Under this second heading, von Kries referred to a number of
experiments which demonstrated the complete absence of the
Purkinje shift in the rod-free foveal region. The evidence he
found supported the suggestion that the cone receptors were
the anatomical substrate of day vision, while the rods were the
anatomical substrate of twilight vision. An even stronger argument
in favour of this suggestion was the close relationship found
between the spectral sensitivity of twilight vision and the degree
of decomposition of rhodopsin with wavelength. Surprisingly, von
Kries did not refer to König ( 1894 ), but to Trendelenburg, who
much later obtained results similar to those of König (see von
Kries, 1929 , p. 691).
Lastly, the corresponding time between regeneration of
rhodopsin and the sensitivity increase during dark adaptation
measured extrafoveally (both processes take about 30 min to approach
the final level) were mentioned as important evidence supporting the
duplicity theory.
3. Isolation of twilight vision. Congenital, total colour-blindness.

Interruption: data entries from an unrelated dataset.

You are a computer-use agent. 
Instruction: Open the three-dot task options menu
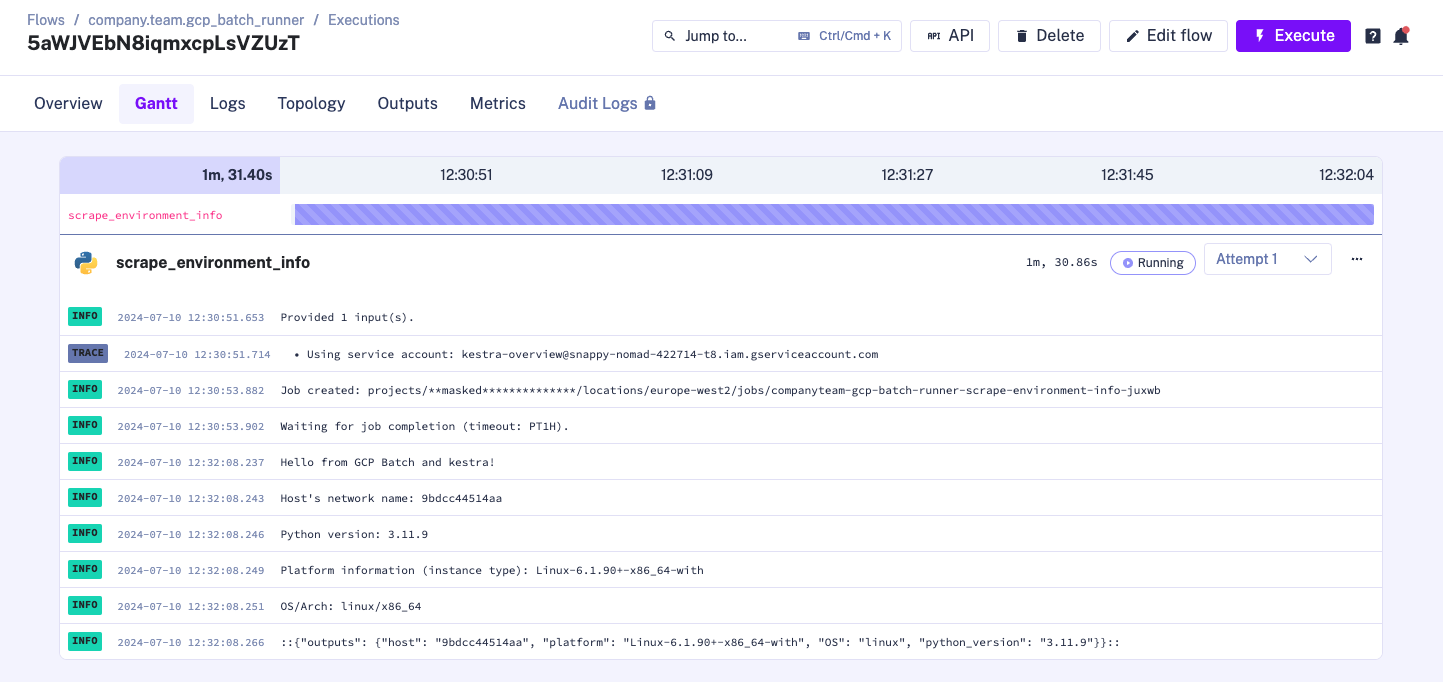click(x=1357, y=259)
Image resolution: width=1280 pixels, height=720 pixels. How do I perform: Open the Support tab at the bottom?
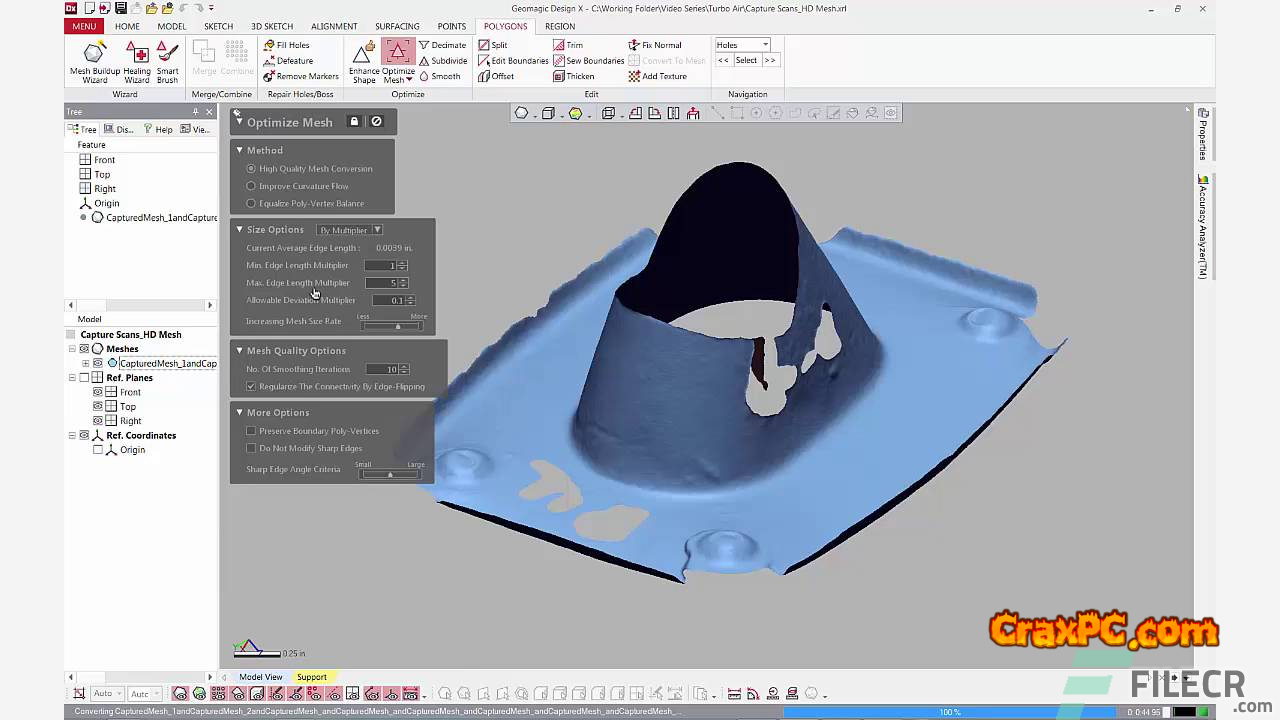tap(311, 677)
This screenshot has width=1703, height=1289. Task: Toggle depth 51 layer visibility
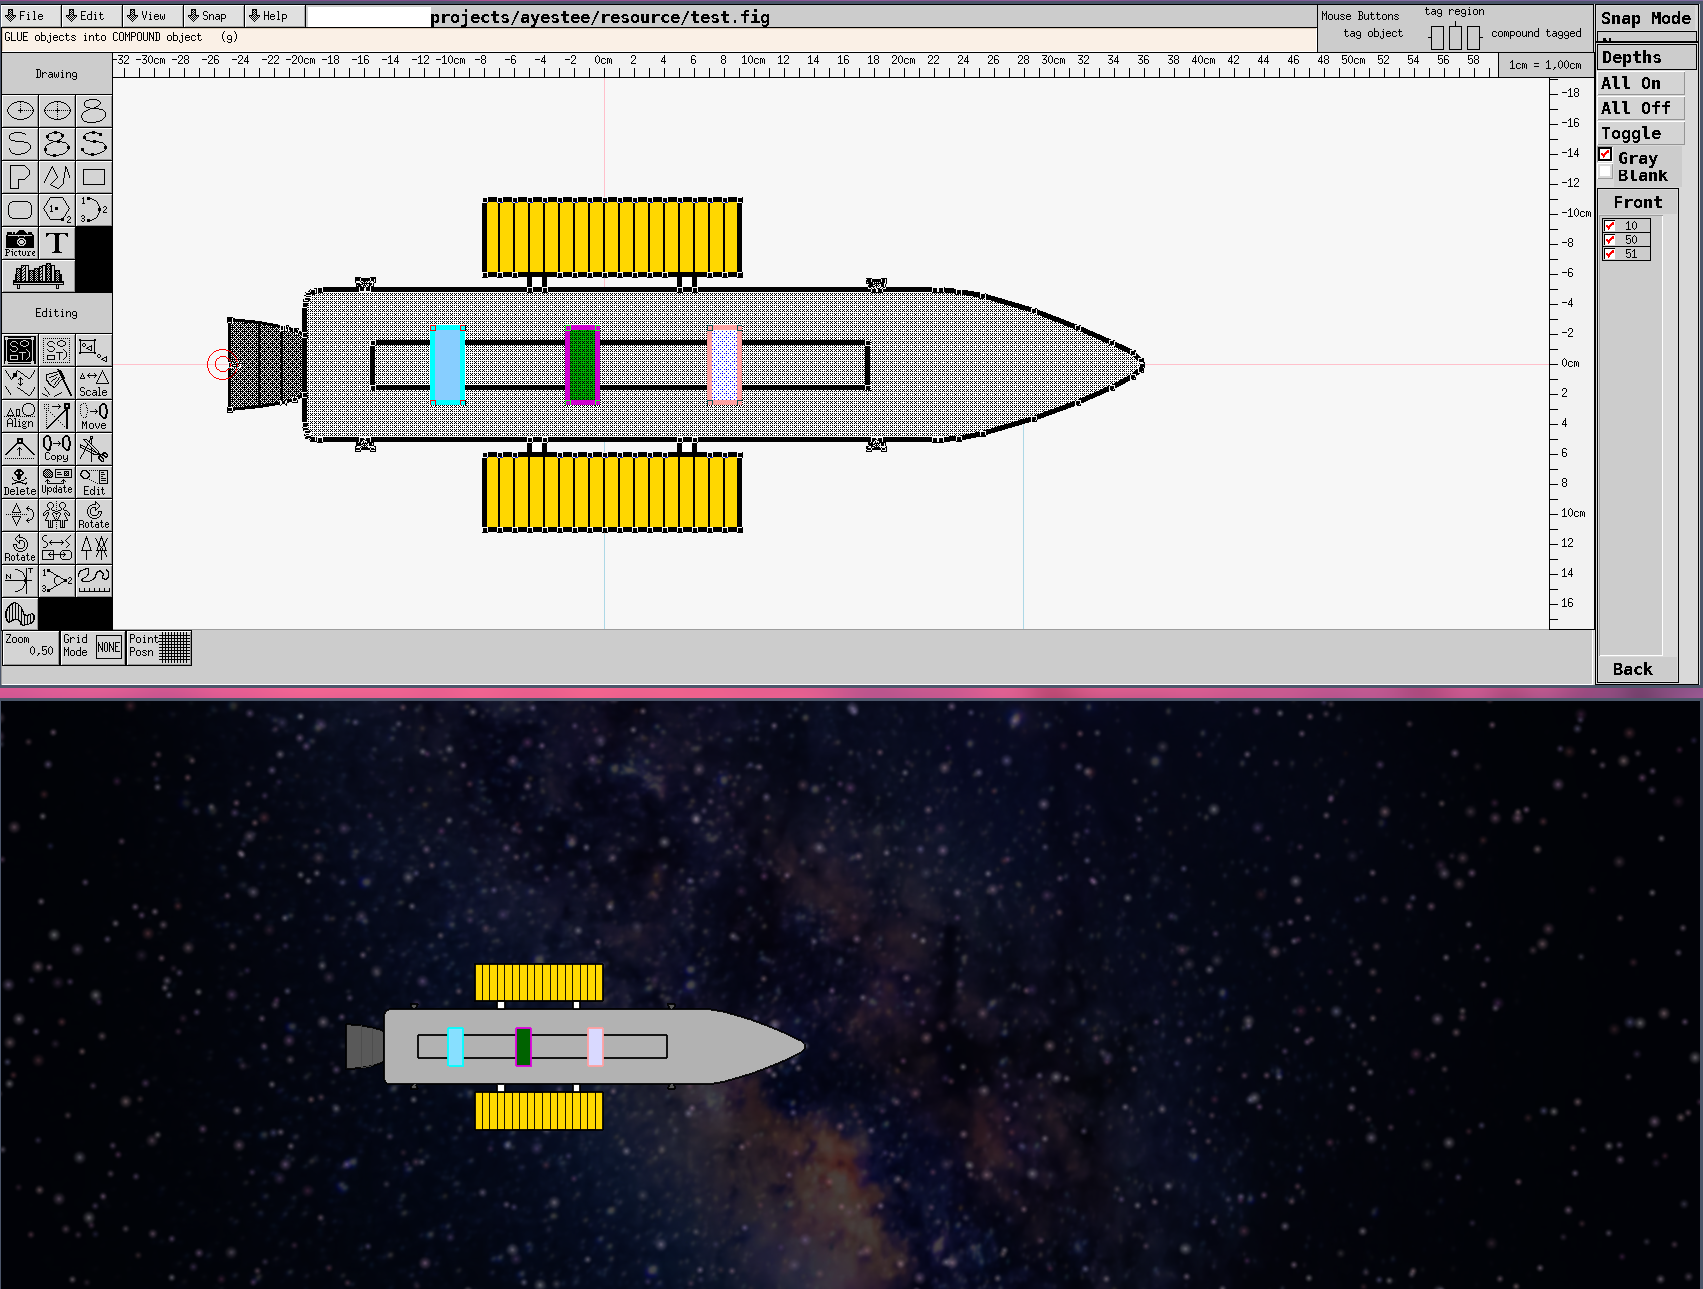coord(1610,254)
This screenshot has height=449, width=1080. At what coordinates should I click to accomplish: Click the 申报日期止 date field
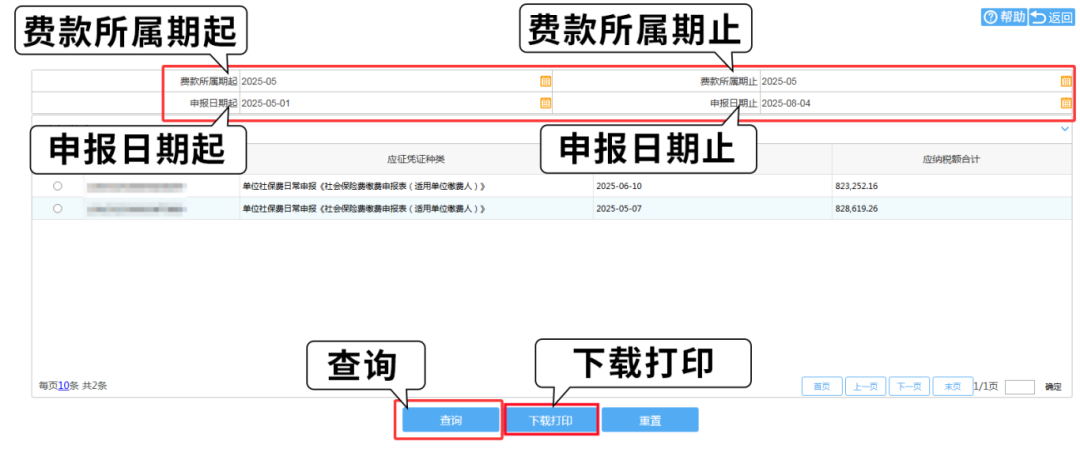pos(900,103)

Nyctalopia. On comparative anatomy.
Here, under this third heading, von Kries presented experiments which
showed that the spectral luminosity function in twilight vision was
approximately the same and remained essentially invariant within
the scotopic intensity range when measured in trichromats, dichro-
mats and rod monochromats. In Fig. 3.1 the spectral sensitivity of
rods and cones obtained at 30° extrafoveally are shown. As can be
seen, the sensitivity difference between rods and cones is large in the
short-wave and small in the long-wave region.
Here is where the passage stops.